The Empty Net Dilemma

There was a time when pulling the goalie before the final minute felt like coaching malpractice. The standard was simple: wait until the last 60–90 seconds, toss the goalie a baseball cap and a prayer, and hope your extra attacker could turn one good look into a miracle. And almost without exception, that strategy was reserved for teams trailing by a single goal.

Now? Coaches are getting itchy earlier and earlier — a trend we continue to completely disagree with. The idea that a desperate team, in a game played with a bouncing piece of rubber, can realistically keep the puck away from an opponent for several uninterrupted minutes feels fundamentally flawed.

Supporters of the “early pull” argue that teams protecting a lead spend the final stretch in full-on “don’t lose” mode. They’re not attacking — they’re flipping pucks out, conceding territory, and hoping the clock does the rest. That approach, the argument goes, naturally leads to extended possession time for the team trying to catch up.

Fine. But none of that changes an inconvenient truth: most empty-net goals aren’t the result of daring offensive rushes or bold tactical gambles. They’re born from one mistake — a bad rim, a bobbled puck at the point, a lost faceoff — and then, boom, 180 feet later you’re watching a slow-motion dagger slide into an empty net.

To be fair, the analytics crowd tells us the numbers don’t exactly help our side of the argument. The NHL’s own Seattle Kraken analytics research shows that during the 2020–21 season, teams that pulled their goalie scored at least once 18.1 percent of the time. Several models suggest the “optimal” moment to add the extra attacker is around the 17-minute mark — and sometimes even earlier, depending on the game’s situation.

Aha! Game situation. That inconvenient variable the spreadsheets tend to gloss over.

Let’s talk about that.

We’ll happily concede this much: pulling the goalie when trailing by one goal in the final 60–90 seconds is essentially a no-risk play. A minute of sustained offensive-zone pressure is far more valuable than anything you’re likely to generate at five-on-five against a team turtling for dear life. If the puck ends up in your empty net that late, so be it.

But what about the far more challenging scenario where a team trails by two goals?

If your club is stinking the joint out, barely touching the puck, and showing no signs of life, then sure—go with the geeks, roll the dice early and see what happens. You’re not giving much away because you weren’t threatening anyway.
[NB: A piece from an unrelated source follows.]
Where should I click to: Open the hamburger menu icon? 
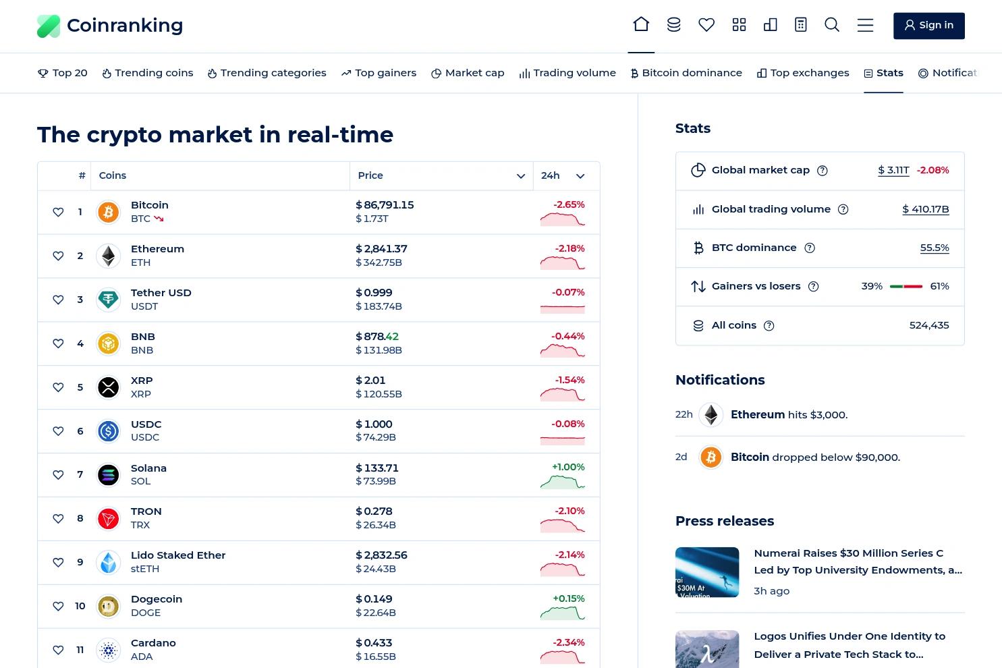click(x=865, y=25)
But now let’s look at the opposite situation.

Last week, the visiting Minnesota Wild stormed out to a 5–1 lead over the Toronto Maple Leafs after two periods. As expected, the Wild spent much of the third period sitting back, trying to bleed the clock. With five minutes remaining, sustained Toronto pressure finally paid off when Auston Matthews scored to cut the deficit to two.

What followed were several high-energy Maple Leafs shifts, fueled by a suddenly re-energized crowd. Minnesota was clearly on its heels. At that moment, vacating the net in favour of an extra attacker felt unnecessary — even counterproductive.

Unfortunately for Toronto fans, head coach Craig Berube didn’t read the room. With roughly four minutes remaining — and with his team already controlling the offensive zone — Berube made the now-familiar copycat, follow-the-geeks decision to pull his goalie.

Predictably, the puck-possession pendulum swung back Minnesota’s way. It always does. After a routine Toronto dump-and-chase entry failed to gain puck possession, the Wild escaped their zone with ease.

Seconds later, Marcus Foligno shoveled the puck into the vacant Toronto net to complete his hat trick — instantly puncturing the building’s energy. The arena fell silent. There were still three full minutes left on the clock.

Craig Berube did not make a situational decision.

Instead, Berube pulled his goalie in hopes of doing something his team was already doing quite well at five-on-five. Worse still, they were still doing it. His decision was based on the clock, not the game.

Implicitly, his move indicated a belief that the Leafs could control the puck for four consecutive minutes and score twice. Instead, less than a minute later, the puck was sitting in the empty net and the comeback was dead.

The analytics crowd can cite their pull-the-goalie-early percentages all they want. In their world, the decision isn’t situational — it’s procedural. Watch the clock. Make the move. Repeat.

That’s nonsense.

Pulling the goalie should always be situational. And on that night, the Minnesota Wild were surely grateful that Craig Berube didn’t think so. He bailed them out.